Top of Page excerpt

An activist who played a leading role in top black community campaigns he helped put in the headlines has died after suffering a stroke. Simon de Banya was campaign co-ordinator of the Justice for Stephen Lawrence campaign in the year leading up to the groundbreaking Macpherson public inquiry of 1998, which was highly critical of the police investigation into the murder of the Black teenager five years earlier.
He also helped other families of victims of racism and organised a star-studded event to raise funds for 10-year-old leukaemia suffer Daniel De-Gale who became a household name in the Black community.
De Banya complained to his partner, Annmarie Shadie of a head and ear ache on Sunday, December 22, at their south London home, before falling unconscious and being taken to St George’s Hospital, Tooting, where he was put on a life support machine. A week later he died, aged 53.
De Banya, the son of a Sierra Leonean couple, grew up with white foster parents in Kent. He established contact with his birth mother and family in Sierra Leone later in life.
Suresh Grover, director of the Monitoring Group, for whom De Banya worked from 1995, told The-Latest: “I’m absolutely shocked that someone who was so talented, caring and proud of being a black man has died so early in his life.” He added: “Simon was the leading campaign co-ordinator for the Stephen Lawrence campaign before the Macpherson inquiry and had the confidence and was close to Doreen Lawrence.”
Grover said de Banya was a keep-fit enthusiast and they both played badminton together. But he remembered that DeBanya had been forced to take three months off after suffering an infection.
Prior to his two-year stint with the Stephen Lawrence campaign, de Banya worked for several years at the homeless person's unit at Haringey housing services, in north London. After the Stephen Lawrence campaign, de Banya went on to take a leading role at the 1990 Trust black think tank. Afterwards he worked for Lewisham’s race equality council. When he was out of work, he once complained to me that there was no community fund to support unemployed former activists like him. I couldn’t help but agree, having also fallen on hard times.
De Banya said in an interview with the Independent newspaper, headlined “Black rights hero may quit Britain”, in March 1998, he was disillusioned with a lack of campaign funding for anti-racist issues just after lining up what reads like an "A-list" of black British celebrities to support the fight to save the life of Daniel de-Gale.

Bottom of Page excerpt

[Work instructions]
A – Can you copy the Simon de Banya obituary word for word, from "De Banya complained" up to and including "later in life."?
B – How would the Simon de Banya obituary go on after its final sentence? Write the continuation.

Top of Excerpted records

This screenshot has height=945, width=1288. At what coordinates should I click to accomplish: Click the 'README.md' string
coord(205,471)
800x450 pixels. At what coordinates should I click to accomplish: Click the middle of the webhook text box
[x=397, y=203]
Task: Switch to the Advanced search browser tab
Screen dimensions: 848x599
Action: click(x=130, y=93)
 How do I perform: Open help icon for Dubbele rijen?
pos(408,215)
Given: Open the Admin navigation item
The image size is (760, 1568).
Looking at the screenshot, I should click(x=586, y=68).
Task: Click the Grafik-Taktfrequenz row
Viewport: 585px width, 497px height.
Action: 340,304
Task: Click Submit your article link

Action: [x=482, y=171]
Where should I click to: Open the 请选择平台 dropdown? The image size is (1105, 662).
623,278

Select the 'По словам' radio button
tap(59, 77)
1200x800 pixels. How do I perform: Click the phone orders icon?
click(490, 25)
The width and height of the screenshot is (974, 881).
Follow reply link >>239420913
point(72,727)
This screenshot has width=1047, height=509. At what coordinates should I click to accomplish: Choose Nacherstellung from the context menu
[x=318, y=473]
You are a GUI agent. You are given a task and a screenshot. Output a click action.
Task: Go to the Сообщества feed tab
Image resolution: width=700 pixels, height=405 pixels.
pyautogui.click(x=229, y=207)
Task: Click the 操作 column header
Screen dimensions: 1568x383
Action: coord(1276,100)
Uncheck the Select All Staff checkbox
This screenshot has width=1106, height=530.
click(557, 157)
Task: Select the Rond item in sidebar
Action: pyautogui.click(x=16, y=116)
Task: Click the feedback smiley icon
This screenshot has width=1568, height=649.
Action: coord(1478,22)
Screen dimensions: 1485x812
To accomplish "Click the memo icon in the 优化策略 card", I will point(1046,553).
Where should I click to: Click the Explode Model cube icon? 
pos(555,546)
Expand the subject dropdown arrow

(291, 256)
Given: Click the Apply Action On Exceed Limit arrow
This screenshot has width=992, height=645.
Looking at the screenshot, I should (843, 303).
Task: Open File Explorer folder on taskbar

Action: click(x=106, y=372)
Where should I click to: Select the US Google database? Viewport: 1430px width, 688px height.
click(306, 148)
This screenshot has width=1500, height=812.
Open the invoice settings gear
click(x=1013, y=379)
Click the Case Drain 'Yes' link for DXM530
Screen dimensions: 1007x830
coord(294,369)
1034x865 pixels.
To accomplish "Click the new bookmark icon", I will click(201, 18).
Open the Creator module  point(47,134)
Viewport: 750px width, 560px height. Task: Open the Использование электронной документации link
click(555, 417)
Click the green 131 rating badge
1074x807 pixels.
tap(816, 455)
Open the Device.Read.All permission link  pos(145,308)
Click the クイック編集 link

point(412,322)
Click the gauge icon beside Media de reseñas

Bottom of Excerpted records

[Response list]
A –
De Banya complained to his partner, Annmarie Shadie of a head and ear ache on Sunday, December 22, at their south London home, before falling unconscious and being taken to St George’s Hospital, Tooting, where he was put on a life support machine. A week later he died, aged 53.
De Banya, the son of a Sierra Leonean couple, grew up with white foster parents in Kent. He established contact with his birth mother and family in Sierra Leone later in life.

B –
De Banya had pulled in such stars as singers Eternal and Scary Spice, footballer Ian Wright and newsreader Trevor McDonald to draw attention to the plight of Daniel de-Gale. Like most anti-racist activists, he worked for the campaign on a voluntary basis and could only make ends meet by depending on friends and relatives.
Orin Lewis OBE, co-founder of the African Caribbean Leukaemia Trust (ACLT), said: "On behalf of Beverley De-Gale, myself and everyone ever associated with the ACLT, I would like to convey our condolences and deepest sympathy to Simon's family and close friends. Simon was a tower of strength for Beverley and me when we needed help and guidance in promoting our son's (Daniel De-Gale) fight against Leukaemia and his need for a matching bone marrow donor. He was a good friend and helped catapult Daniel's campaign into the mainstream media. Thank you Simon, we will never forget you."
De Banya said he did not earn a penny for his campaigning efforts and consideried moving to the USA. He told the Independent: "I am fully committed to campaigning work, but I cannot survive on thin air alone. In America there is a lot more money around for fighting anti-racist struggles and, as I see that sort of activity as my future, I am seriously contemplating moving out there."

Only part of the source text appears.